Самовар, схватив карту, помчался по дорожке к выходу, несколько раз оглянулся, точно боялся, что прогремит выстрел.

- Какая мразь! - презрительно сказал Граф, обращаясь к Студенту. - А вы еще толкуете о морали, чести, достоинстве советского человека… Да разве имеет право Иуда, продающий своих, жить на земле!.. Зовите Олега и дядюшку Цана…

Совета не было. Говорил один Граф, сжато, строго, как перед боем:

- Решаем так. Вы, - он глянул на Олега и дядюшку Цана, - отправляетесь в кельи и рассылаете гонцов с приказом: за два-три часа поменять все бертепы, всем червонным лечь на дно. До того, как шушера начнет громить наши хаты, надо отправить на луну всех тузов. Гвоздя-старшего, Шакала, Дрозда, Лысого. Покарать, как предателей. Где они постятся, известно?

- Да, - ответил дядюшка Цан.

- Все ясно?

- Не совсем, - мягко возразил Олег. - Покараем, ляжем на дно, а дальше?

Граф усмехнулся, положил ему руки на плечи, прижал к себе.

- Дальше, Олежек, осуществим нашу давнюю мечту. Денег хватит, всех своих обеспечим на год-два…

- А может… - начал было дядюшка Цан, но Граф резко оборвал его:

- Нет! Никаких сражений. Хватит крови, хватит смерти. Силы не равны. Надо сберечь людей. Умеешь побеждать, умей и проигрывать достойно. Счастливо!
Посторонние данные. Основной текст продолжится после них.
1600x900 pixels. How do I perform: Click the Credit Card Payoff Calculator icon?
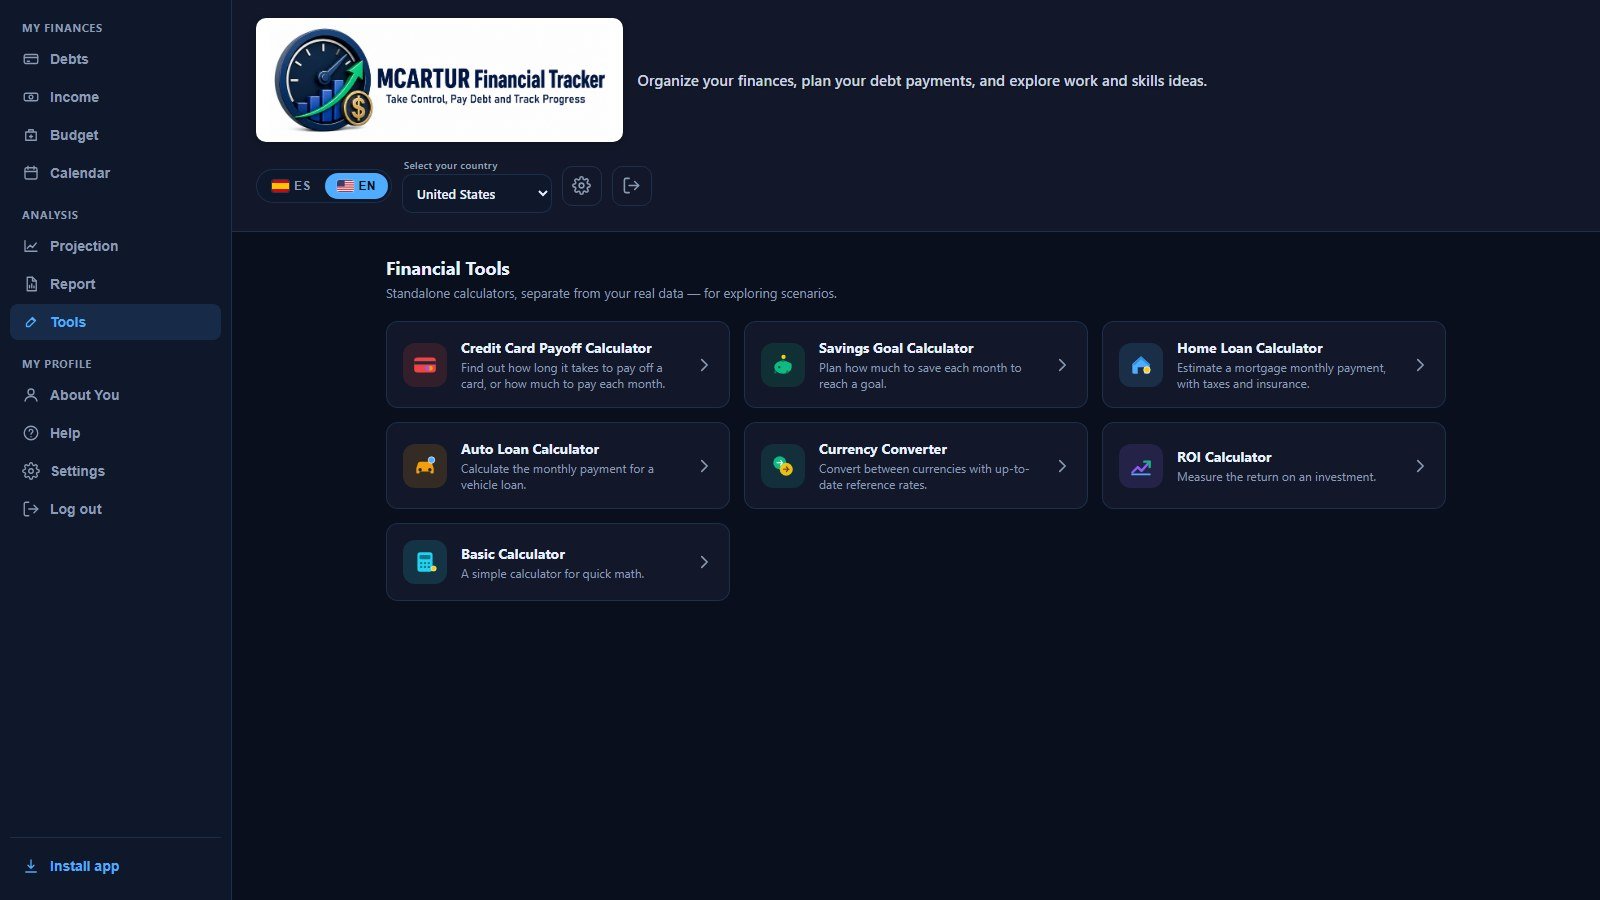tap(425, 365)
Да, вот еще… Чтобы после восьми вечера в братских кельях и духу вашего не было…

Студент понял: Граф не хотел обманывать ни себя, ни других: его братство стояло на грани сокрушительного провала.
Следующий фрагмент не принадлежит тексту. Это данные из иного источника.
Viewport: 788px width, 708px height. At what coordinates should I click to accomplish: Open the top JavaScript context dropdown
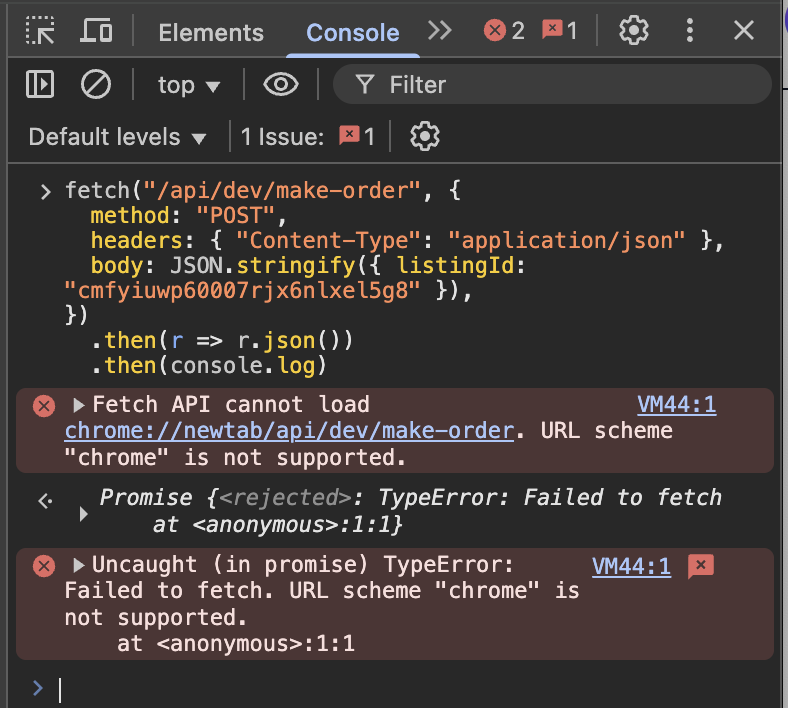click(188, 85)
В эту ночь он долго не мог заснуть, молил Бога, в которого не верил, чтобы все прошло так, как приказал Граф. Чуть забылся - навалились кошмары… Они с Графом отстреливаются, их окружили тысячи милиционеров, уркаганов… С крыши дома натужно орет Самовар: "Живыми брать! Живыми!" Патроны кончились, началась рукопашная… Ох, как они с Графом, прижимаясь спинами друг к другу, молотят по этим гнусным харям, рожам, окружившим их… "Держитесь, Студент!" - слышит он бодрый голос. "Все нормально, Граф, пробьемся!" И бьет, бьет, бьет, бьет…

Дальмар с трудом растолкала его.

- Кто-то стучится…

Это был неприметный паренек. Встревоженный, суетливый.

В машине молчаливый шофер вдруг заговорил возбужденно:

- Здорово сработали, всех прикололи - и Гвоздя, и Шакала, и Лысого, и Дрозда… Наши успели слинять со своих "малин". Только Олега у ворот монастыря поймали… Он уходил уже… Изувечили до смерти…

"Олега! - ужаснулся Студент. - Значит, разнюхали и про братские кельи!"

Машина домчала их до Марьиной рощи. У старого, с заколоченными окнами домика сидели на лавочке трое, лениво лузгая семечки.

- С тобой? - спросил у неприметного паренька один из них. - Велено всех шмонать…

Парни деловито ощупали их от ботинок до воротников.

В горнице за длинным столом, на котором тускло светилась керосиновая лампа, уместились человек пятнадцать. Говорил Граф. Он был без парика, без грима, молодой, стройный, властный, со Звездой Героя на груди.

- Спасибо вам за годы верной дружбы… Я уверен, что наше братство сохранится. Спасибо вам!..

Нетерпеливое молчание воцарилось в комнате. И вдруг взорвался разнобой голосов:

- Я не хочу прятаться под юбку. От стыда не отмоешься!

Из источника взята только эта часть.